DATA FOR THE TASK -
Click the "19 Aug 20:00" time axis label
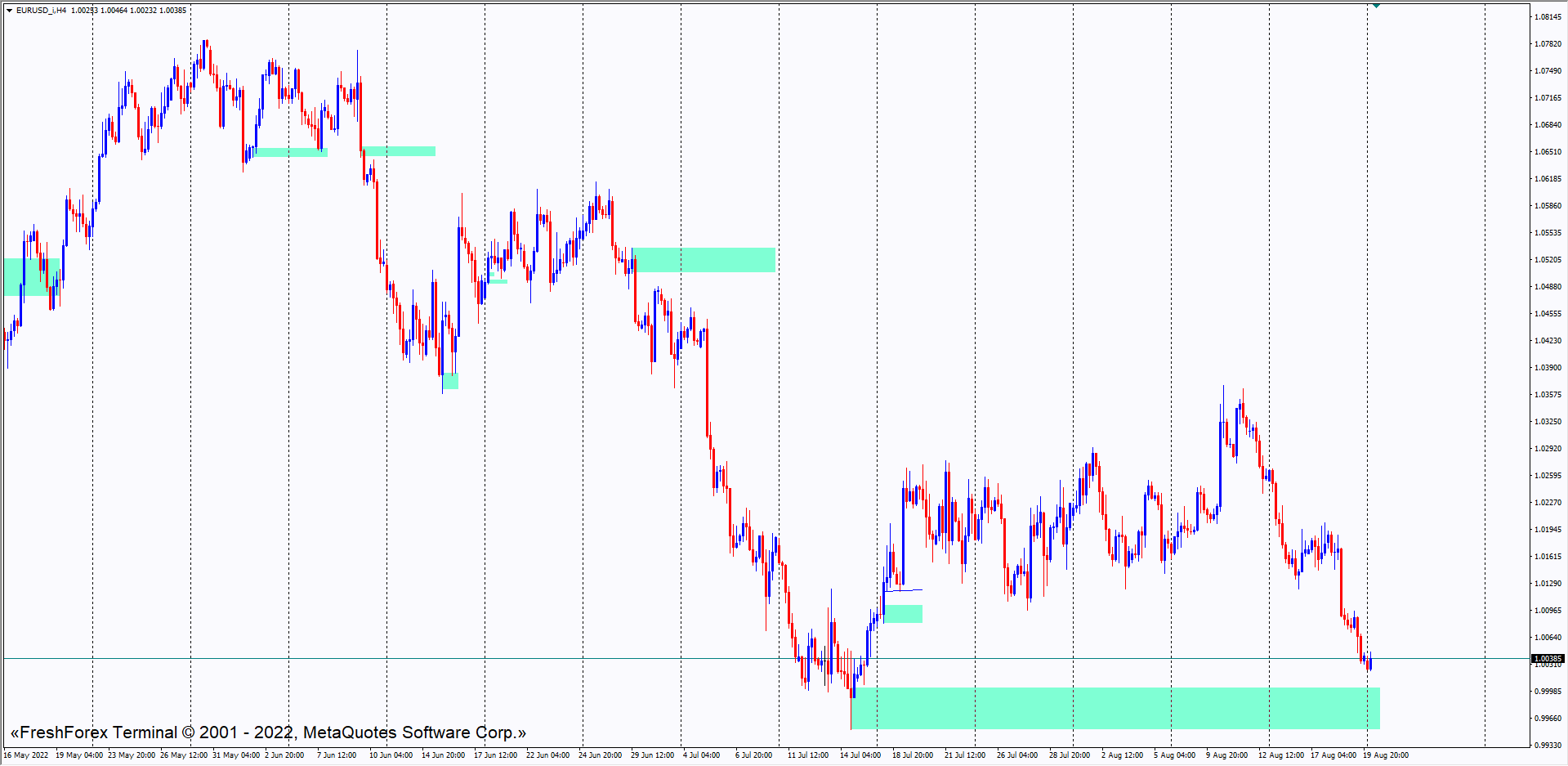This screenshot has width=1568, height=766. pos(1385,755)
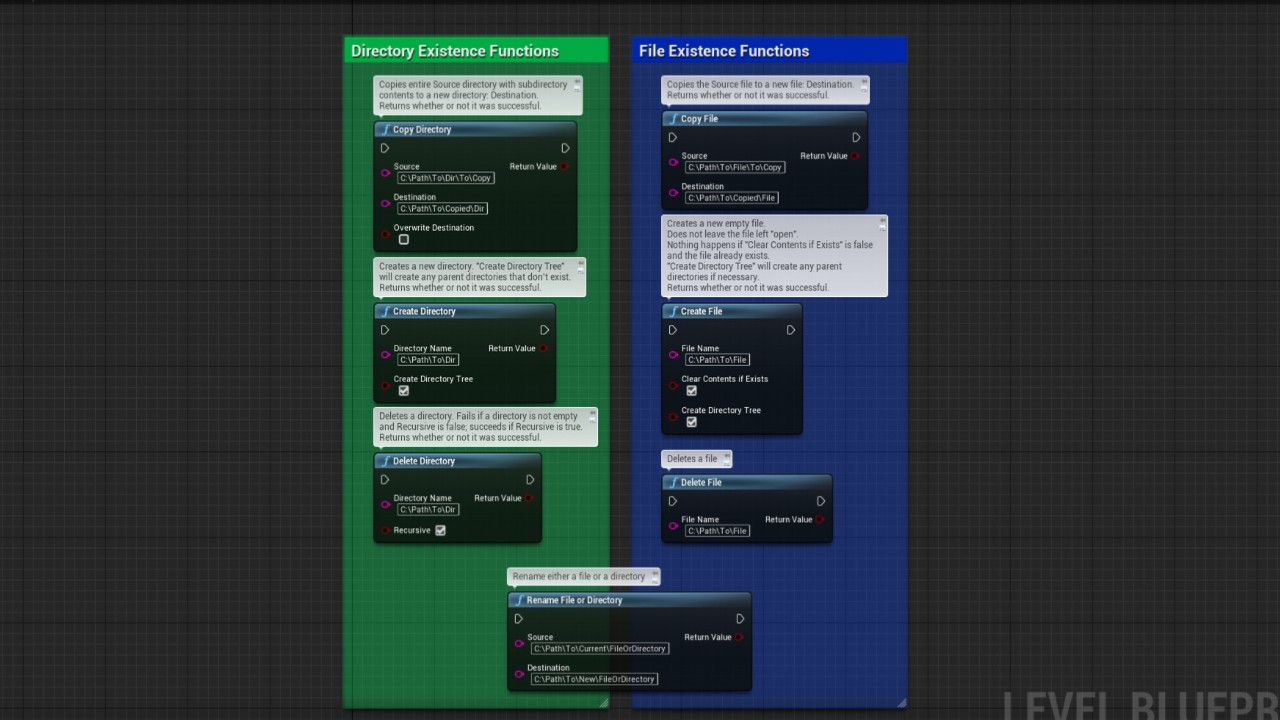The height and width of the screenshot is (720, 1280).
Task: Select the Directory Existence Functions comment header
Action: tap(455, 51)
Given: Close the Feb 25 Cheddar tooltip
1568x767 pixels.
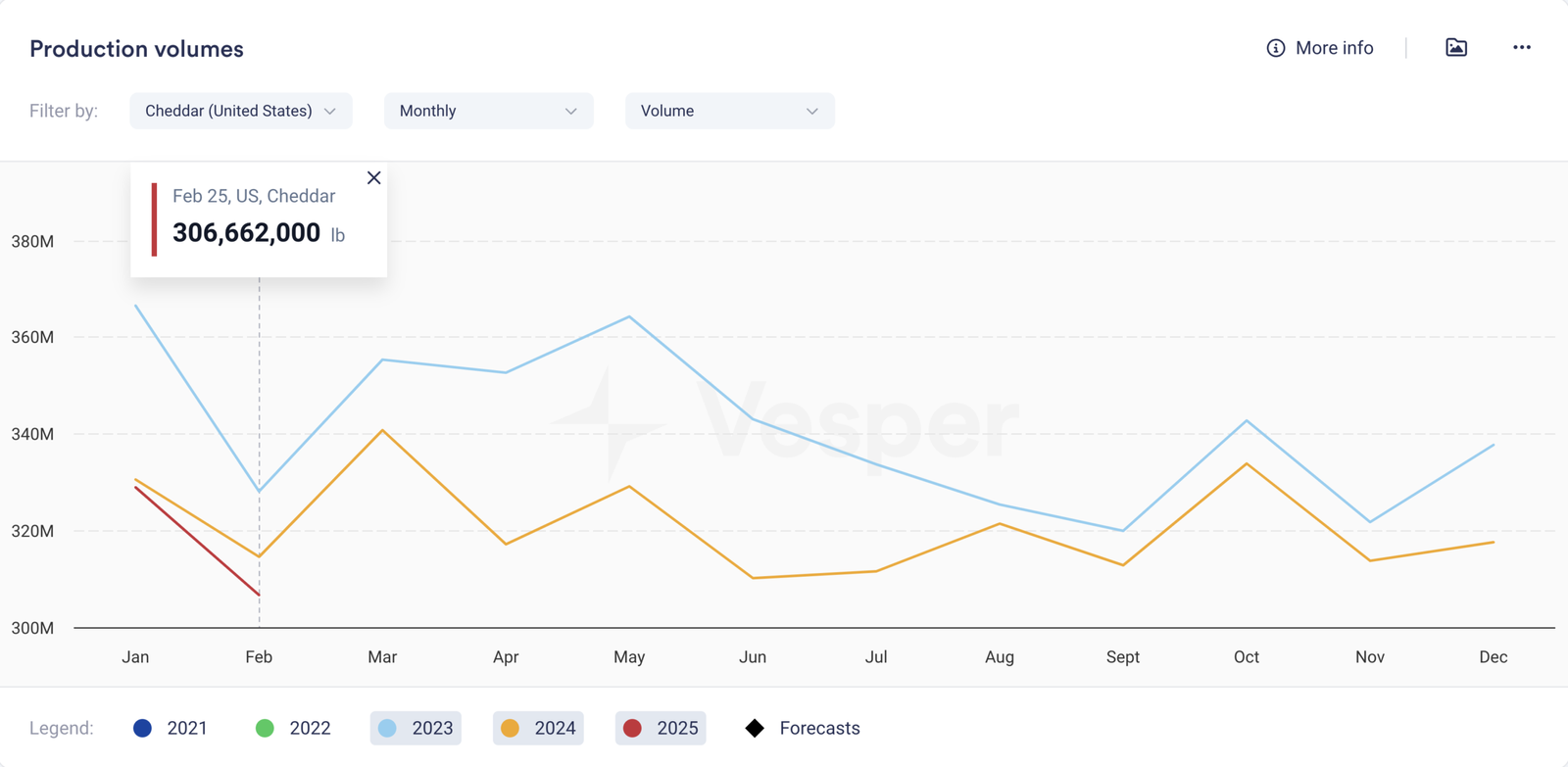Looking at the screenshot, I should click(373, 177).
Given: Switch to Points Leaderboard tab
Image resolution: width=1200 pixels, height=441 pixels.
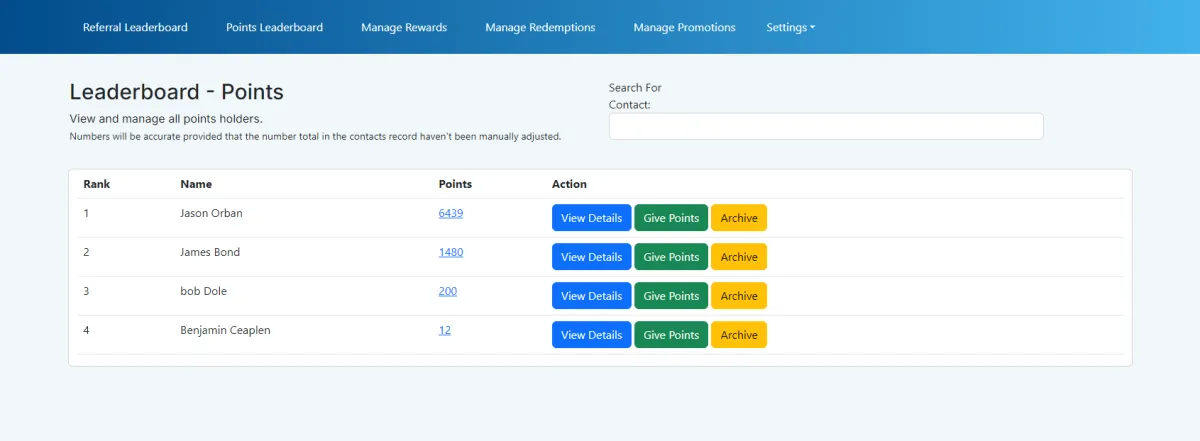Looking at the screenshot, I should point(274,27).
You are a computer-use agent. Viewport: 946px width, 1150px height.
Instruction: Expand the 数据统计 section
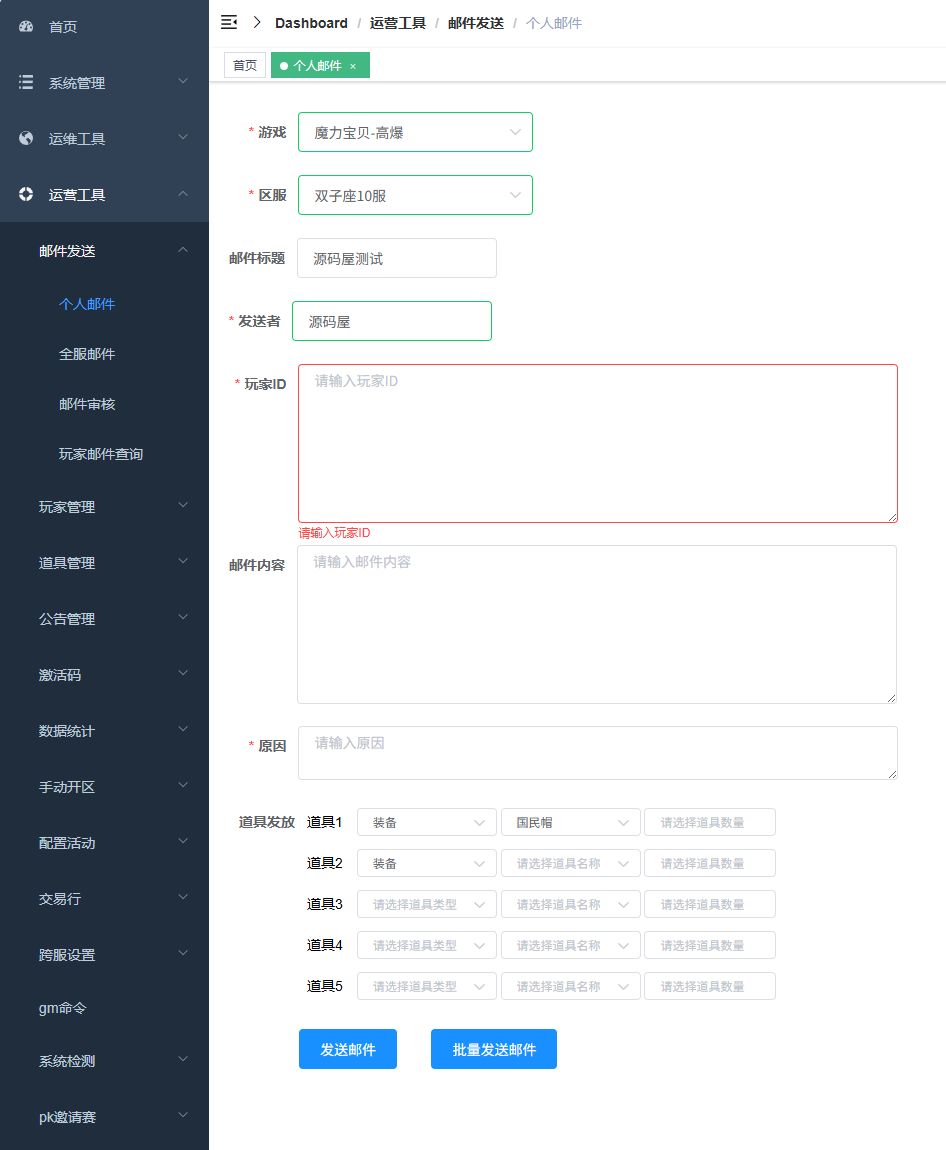[x=105, y=731]
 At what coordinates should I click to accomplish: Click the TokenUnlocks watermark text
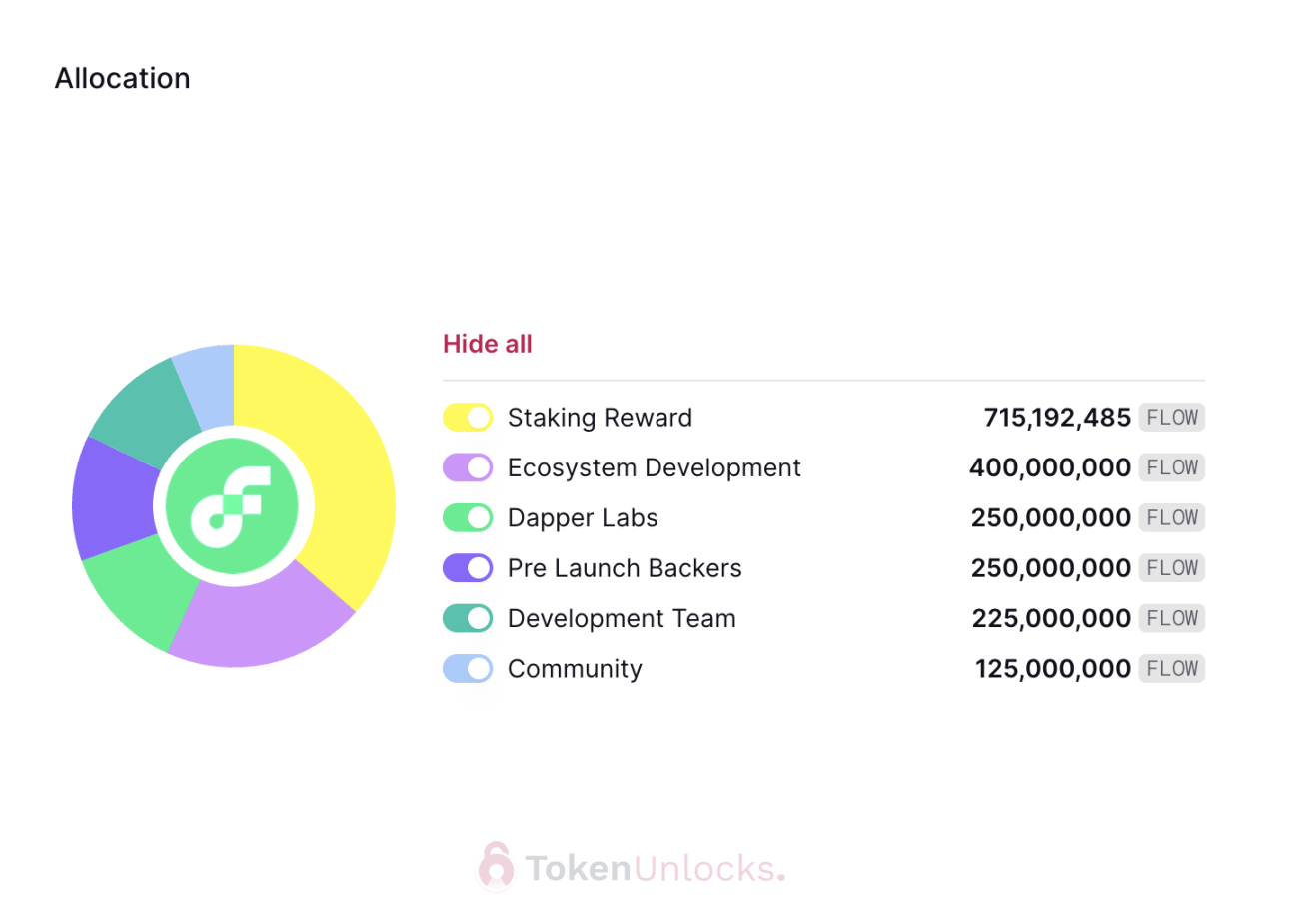click(x=655, y=868)
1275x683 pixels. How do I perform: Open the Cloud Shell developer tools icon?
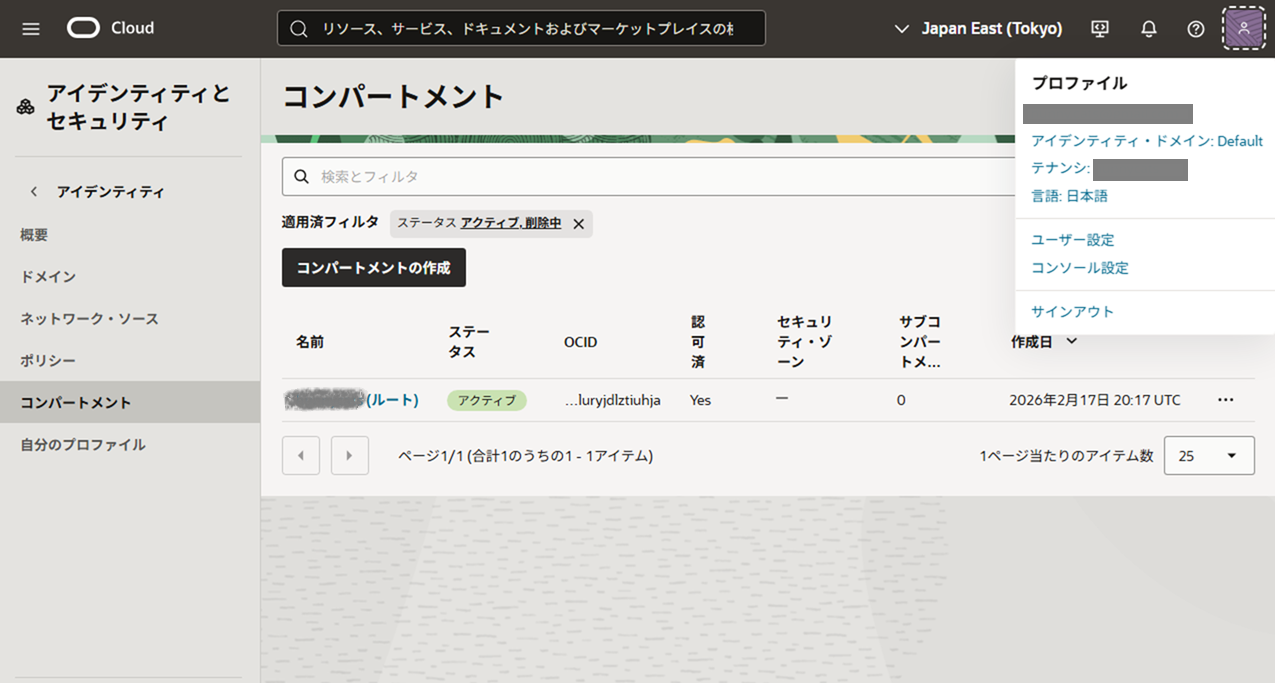click(1100, 29)
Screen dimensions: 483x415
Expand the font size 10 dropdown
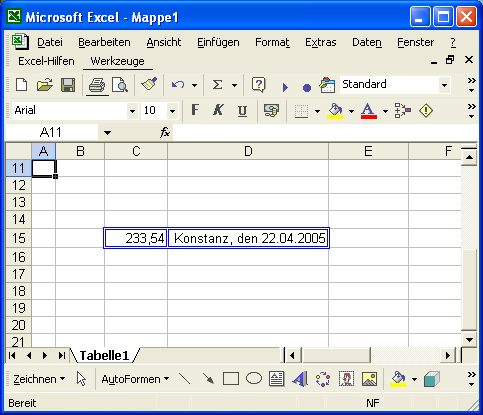click(x=172, y=111)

YOUR ASSIGNMENT - Which lines above hold the string "Given"? Copy every one of them.

WRITTEN ANSWER -
Given: Close the Feb 25 Cheddar tooltip
Given: Switch to Points Leaderboard tab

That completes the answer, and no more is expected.